## TASK DIRECTIONS
Send back all of the records, each one exactly as written.

## DATA EXCERPTS
================
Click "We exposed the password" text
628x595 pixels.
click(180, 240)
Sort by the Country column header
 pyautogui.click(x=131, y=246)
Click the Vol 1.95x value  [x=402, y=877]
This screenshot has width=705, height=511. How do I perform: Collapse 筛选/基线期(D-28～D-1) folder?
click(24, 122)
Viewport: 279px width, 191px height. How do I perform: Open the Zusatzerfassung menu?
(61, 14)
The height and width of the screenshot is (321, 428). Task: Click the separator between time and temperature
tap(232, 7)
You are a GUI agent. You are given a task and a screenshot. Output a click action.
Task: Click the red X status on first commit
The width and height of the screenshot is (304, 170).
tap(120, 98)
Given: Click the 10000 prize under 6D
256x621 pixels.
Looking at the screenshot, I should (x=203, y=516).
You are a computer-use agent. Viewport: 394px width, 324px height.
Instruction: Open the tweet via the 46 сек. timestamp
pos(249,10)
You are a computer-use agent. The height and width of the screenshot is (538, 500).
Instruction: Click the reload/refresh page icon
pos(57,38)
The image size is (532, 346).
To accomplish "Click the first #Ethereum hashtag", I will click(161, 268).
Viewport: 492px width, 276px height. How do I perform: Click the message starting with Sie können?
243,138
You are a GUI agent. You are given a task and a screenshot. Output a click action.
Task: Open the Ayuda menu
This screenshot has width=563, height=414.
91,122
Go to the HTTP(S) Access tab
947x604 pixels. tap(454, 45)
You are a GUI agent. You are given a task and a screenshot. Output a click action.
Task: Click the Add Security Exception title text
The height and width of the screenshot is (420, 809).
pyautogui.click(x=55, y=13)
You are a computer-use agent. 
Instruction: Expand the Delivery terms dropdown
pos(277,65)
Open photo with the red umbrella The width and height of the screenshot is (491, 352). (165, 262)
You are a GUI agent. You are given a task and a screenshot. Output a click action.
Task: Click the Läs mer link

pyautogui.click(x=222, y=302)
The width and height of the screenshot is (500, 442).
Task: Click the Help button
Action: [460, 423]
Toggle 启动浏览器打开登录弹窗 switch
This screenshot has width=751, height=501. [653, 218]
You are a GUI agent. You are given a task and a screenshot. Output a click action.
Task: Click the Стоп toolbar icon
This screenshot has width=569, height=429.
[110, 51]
================
## WRITTEN RESPONSE
Click "We exposed the password" text
628x595 pixels.
click(180, 240)
Sort by the Country column header
 pyautogui.click(x=131, y=246)
Click the Vol 1.95x value  [x=402, y=877]
This screenshot has width=705, height=511. How do I perform: Collapse 筛选/基线期(D-28～D-1) folder?
click(24, 122)
Viewport: 279px width, 191px height. How do I perform: Open the Zusatzerfassung menu?
(61, 14)
The height and width of the screenshot is (321, 428). Task: Click the separator between time and temperature
tap(232, 7)
You are a GUI agent. You are given a task and a screenshot. Output a click action.
Task: Click the red X status on first commit
The width and height of the screenshot is (304, 170).
tap(120, 98)
Given: Click the 10000 prize under 6D
256x621 pixels.
Looking at the screenshot, I should (x=203, y=516).
You are a computer-use agent. Viewport: 394px width, 324px height.
Instruction: Open the tweet via the 46 сек. timestamp
pos(249,10)
You are a computer-use agent. The height and width of the screenshot is (538, 500).
Instruction: Click the reload/refresh page icon
pos(57,38)
The image size is (532, 346).
To accomplish "Click the first #Ethereum hashtag", I will click(161, 268).
Viewport: 492px width, 276px height. How do I perform: Click the message starting with Sie können?
243,138
You are a GUI agent. You are given a task and a screenshot. Output a click action.
Task: Open the Ayuda menu
This screenshot has width=563, height=414.
91,122
Go to the HTTP(S) Access tab
947x604 pixels. tap(454, 45)
You are a GUI agent. You are given a task and a screenshot. Output a click action.
Task: Click the Add Security Exception title text
The height and width of the screenshot is (420, 809).
pyautogui.click(x=55, y=13)
You are a computer-use agent. 
Instruction: Expand the Delivery terms dropdown
pos(277,65)
Open photo with the red umbrella The width and height of the screenshot is (491, 352). (165, 262)
You are a GUI agent. You are given a task and a screenshot. Output a click action.
Task: Click the Läs mer link

pyautogui.click(x=222, y=302)
The width and height of the screenshot is (500, 442).
Task: Click the Help button
Action: [460, 423]
Toggle 启动浏览器打开登录弹窗 switch
This screenshot has width=751, height=501. [653, 218]
You are a GUI agent. You are given a task and a screenshot. Output a click action.
Task: Click the Стоп toolbar icon
This screenshot has width=569, height=429.
[110, 51]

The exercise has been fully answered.